How can that be? It can be because those two banks are the market makers, setting the prices, and then betting on the very
prices they themselves set. Las Vegas casinos are pikers next to these guys, since casino profits are limited by law.
Not so for the Wall Street gang. The big money players are not buying common stocks these days in any case. They make private
equity deals and trade off-market and off-hours in something known as a "dark pool", a cyberspace location I have always
pictured as a black hole in space. As George Carlin famously said, "It's
a club, and you ain't in it" From
a technical point of view, traders expected a washout low in stocks last August. It never happened, as that was the moment
when "the Ben Bernank" fired up his printing presses and digitally created billions of fictitious US dollars with which to
buy stocks and bonds. The last time that a central bank in a western democracy printed money this wantonly was in Wiemar Germany. And most of us know how that ended: hyperinflation that produced the
image of a wheelbarrow full of paper money required to buy a loaf of bread. In 2010 America, commodity
price rises are showing up in higher grocery bills and gas prices, higher education costs and health-care costs, but
so far nothing as dramatic as Zimbabwe's multi-thousand percent inflation. Could it still happen here? It could.

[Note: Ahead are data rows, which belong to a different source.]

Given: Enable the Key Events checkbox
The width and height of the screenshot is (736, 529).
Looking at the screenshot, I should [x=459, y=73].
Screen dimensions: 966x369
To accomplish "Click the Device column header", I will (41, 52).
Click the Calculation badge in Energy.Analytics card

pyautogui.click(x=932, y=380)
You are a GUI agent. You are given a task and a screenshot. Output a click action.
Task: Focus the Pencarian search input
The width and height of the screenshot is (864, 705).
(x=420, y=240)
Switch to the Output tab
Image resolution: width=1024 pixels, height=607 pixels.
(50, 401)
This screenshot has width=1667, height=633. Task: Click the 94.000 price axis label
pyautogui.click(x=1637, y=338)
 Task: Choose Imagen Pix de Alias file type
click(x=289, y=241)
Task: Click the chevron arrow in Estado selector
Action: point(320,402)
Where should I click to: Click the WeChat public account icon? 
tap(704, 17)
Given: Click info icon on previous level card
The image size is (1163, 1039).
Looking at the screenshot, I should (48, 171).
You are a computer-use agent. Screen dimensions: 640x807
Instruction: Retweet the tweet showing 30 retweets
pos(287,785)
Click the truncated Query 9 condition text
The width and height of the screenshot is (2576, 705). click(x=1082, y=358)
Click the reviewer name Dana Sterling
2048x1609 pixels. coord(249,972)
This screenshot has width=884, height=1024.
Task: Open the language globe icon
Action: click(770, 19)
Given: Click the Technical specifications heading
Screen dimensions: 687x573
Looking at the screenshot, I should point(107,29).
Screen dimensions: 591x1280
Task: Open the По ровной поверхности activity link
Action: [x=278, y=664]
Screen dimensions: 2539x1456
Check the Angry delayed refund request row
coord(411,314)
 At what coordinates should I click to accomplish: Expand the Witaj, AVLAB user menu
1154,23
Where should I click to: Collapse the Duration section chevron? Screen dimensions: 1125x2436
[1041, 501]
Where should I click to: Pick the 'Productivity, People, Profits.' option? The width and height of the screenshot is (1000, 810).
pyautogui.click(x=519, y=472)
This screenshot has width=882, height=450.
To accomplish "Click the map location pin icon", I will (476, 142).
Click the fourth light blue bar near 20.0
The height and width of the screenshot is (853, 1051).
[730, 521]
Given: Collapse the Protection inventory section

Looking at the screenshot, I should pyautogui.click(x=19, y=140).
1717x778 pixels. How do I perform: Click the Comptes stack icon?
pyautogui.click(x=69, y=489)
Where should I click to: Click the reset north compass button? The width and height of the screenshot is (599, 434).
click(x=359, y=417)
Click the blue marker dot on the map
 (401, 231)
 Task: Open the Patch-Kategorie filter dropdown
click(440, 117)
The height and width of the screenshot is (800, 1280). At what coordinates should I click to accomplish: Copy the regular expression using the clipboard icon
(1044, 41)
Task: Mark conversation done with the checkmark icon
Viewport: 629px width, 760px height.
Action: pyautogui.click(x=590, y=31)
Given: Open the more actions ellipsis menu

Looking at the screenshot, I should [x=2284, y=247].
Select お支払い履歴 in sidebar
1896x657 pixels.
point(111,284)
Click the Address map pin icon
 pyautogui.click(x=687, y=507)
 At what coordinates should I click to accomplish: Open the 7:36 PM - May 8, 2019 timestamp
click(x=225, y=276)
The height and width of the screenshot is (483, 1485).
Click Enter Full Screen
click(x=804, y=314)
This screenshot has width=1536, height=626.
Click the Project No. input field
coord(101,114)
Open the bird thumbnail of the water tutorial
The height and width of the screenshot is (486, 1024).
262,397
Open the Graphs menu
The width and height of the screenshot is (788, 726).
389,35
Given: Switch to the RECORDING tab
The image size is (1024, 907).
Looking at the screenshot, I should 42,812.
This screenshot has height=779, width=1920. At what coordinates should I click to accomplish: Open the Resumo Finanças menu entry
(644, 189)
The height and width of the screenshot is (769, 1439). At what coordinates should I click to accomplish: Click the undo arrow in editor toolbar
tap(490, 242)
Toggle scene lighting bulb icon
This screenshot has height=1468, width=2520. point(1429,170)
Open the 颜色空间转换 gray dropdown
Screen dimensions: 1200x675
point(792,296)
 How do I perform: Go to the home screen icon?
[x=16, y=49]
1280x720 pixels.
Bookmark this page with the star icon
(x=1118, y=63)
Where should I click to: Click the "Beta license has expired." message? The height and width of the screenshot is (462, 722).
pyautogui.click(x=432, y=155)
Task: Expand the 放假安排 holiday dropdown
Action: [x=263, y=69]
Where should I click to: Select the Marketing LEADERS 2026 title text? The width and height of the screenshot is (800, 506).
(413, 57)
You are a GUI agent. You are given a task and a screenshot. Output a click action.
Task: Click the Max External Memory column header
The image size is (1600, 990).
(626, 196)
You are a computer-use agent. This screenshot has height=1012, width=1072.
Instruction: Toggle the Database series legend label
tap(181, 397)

There
is a
lag of 12 to 18 months for
liquidity to show up in consumer prices, so we cannot know what prices will look like a year from now. Gold prices have risen
steadily throughout the Bernanke liquidity rush, with silver showing parabolic gains over the last six months. Whether those
price rises reflect a loss of faith in governments or a fear of inflation, the end result is the same. Our currency is being
deliberately devalued, at a time when we are dealing with record job losses and wage depreciation.